Additional funds for CMED approved, bringing total costs to more than $2 million
The Board of Trustees voted to approve additional funds for facilities for the College of Medicine Thursday, bringing total funding for the project to more than $2.2 million.
One of the most pressing items on the agenda included additional funding for the renovations of CMED East, including the two existing facilities: Covenant and St. Mary's, both located in Saginaw.
The board approved additional funds, totaling $529,000 for renovations, to come from CMED reserve funds.
"For medical students to be sustainable, there is a requirement for diverse streams of revenue," CMED Dean Ernest Yoder said.
The Saginaw campus will be used for educational and clinical space for CMED students and staff members already at each site.
A main concern staring CMED in the face is the insufficient administrative space. The current Health Professions building is not adequate in terms of accommodating space for clinical and research functions, which are necessary for accreditation.
The board authorized a five-year lease agreement for office space, not to exceed $240,000 annually, for CMED to use for administrative purposes.
After Thursday's meeting, University President George Ross said the leased space is likely to be in the office space located west of Bennigan's and the Comfort Inn and Suites, located off West Campus Drive.
"We have been in communications with the owner of the Spirit Forge office facilities," Ross said. "If you think in (local) terms, it's west of Bennigan's Restaurant and the Comfort Inn and conference center."

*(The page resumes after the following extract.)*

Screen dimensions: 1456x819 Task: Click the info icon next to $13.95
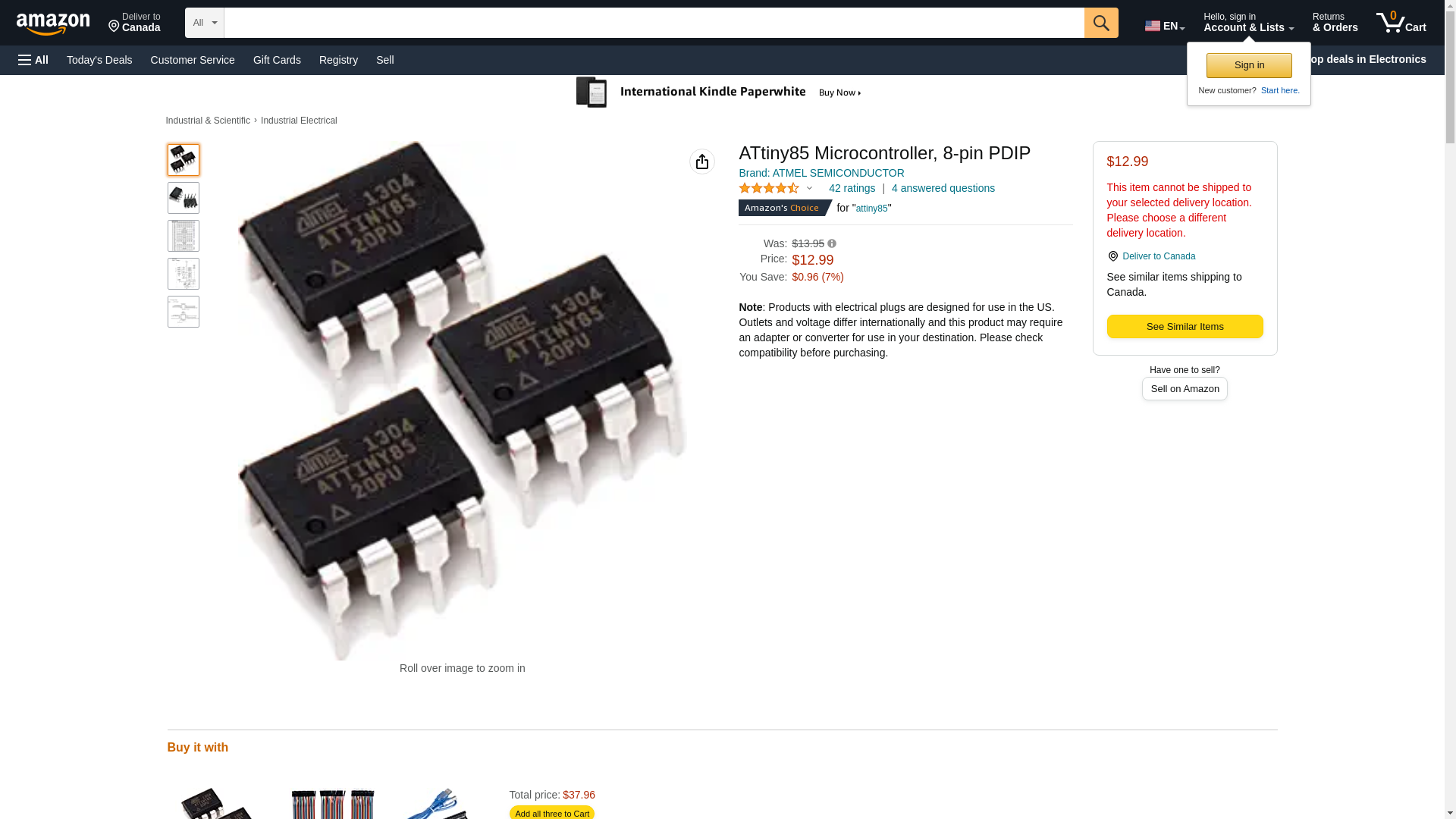coord(832,243)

Funding for the lease agreement comes from the CMED operating budget. According to conversations that took place during the meeting, the landlord will be responsible for renovations at no cost to the college.

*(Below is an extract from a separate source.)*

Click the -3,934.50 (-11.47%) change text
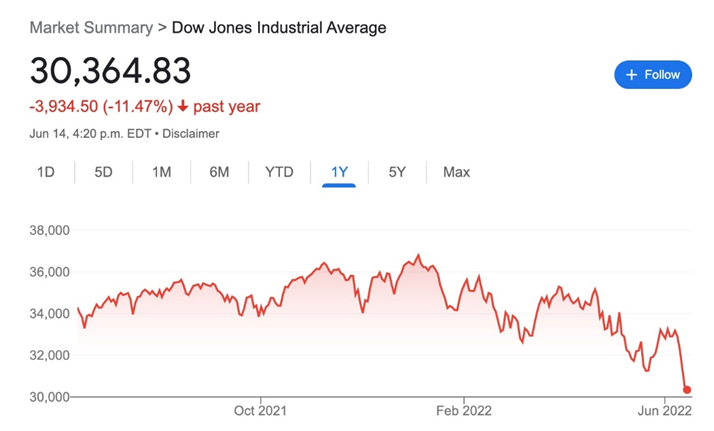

At this point, the College of Medicine has raised just over $18 million, more than 72 percent of its fundraising goal.
Yoder said he hopes to reach CMED's $25 million fundraising goal by the first week of August, before students arrive on campus.

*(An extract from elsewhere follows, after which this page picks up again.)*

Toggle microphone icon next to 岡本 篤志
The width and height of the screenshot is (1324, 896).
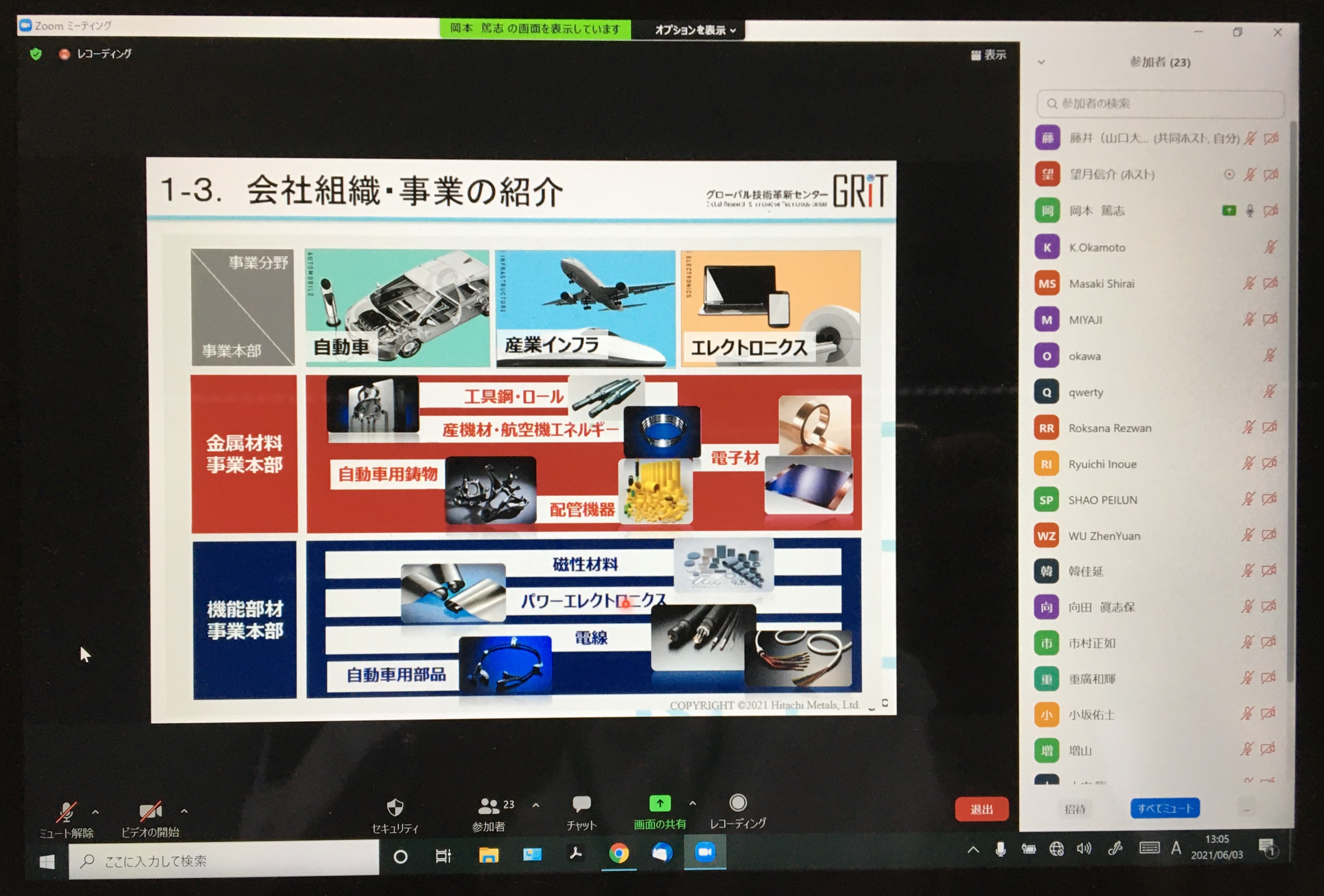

So far, more than 2,600 applications have been submitted to the school, and 190 interviews have taken place, Yoder said at Wednesday's committee meeting.
Acceptance letters are being sent to students who meet the requirements and qualifications, but a specific number has not been determined.
"According to the Liaison Committee on Medical Education standards, students are allowed to accept offers for more than one medical school, but they must make a commitment by the May 15 deadline," Yoder said.
A firm number of students is expected to be known in June, he said.
Of the students accepted, 80 percent are Michigan residents, and 20 percent are from out-of-state. Additionally, the gender split continues to sit around the 50/50 mark.
Staff reporter Kyle Kaminski contributed to this article.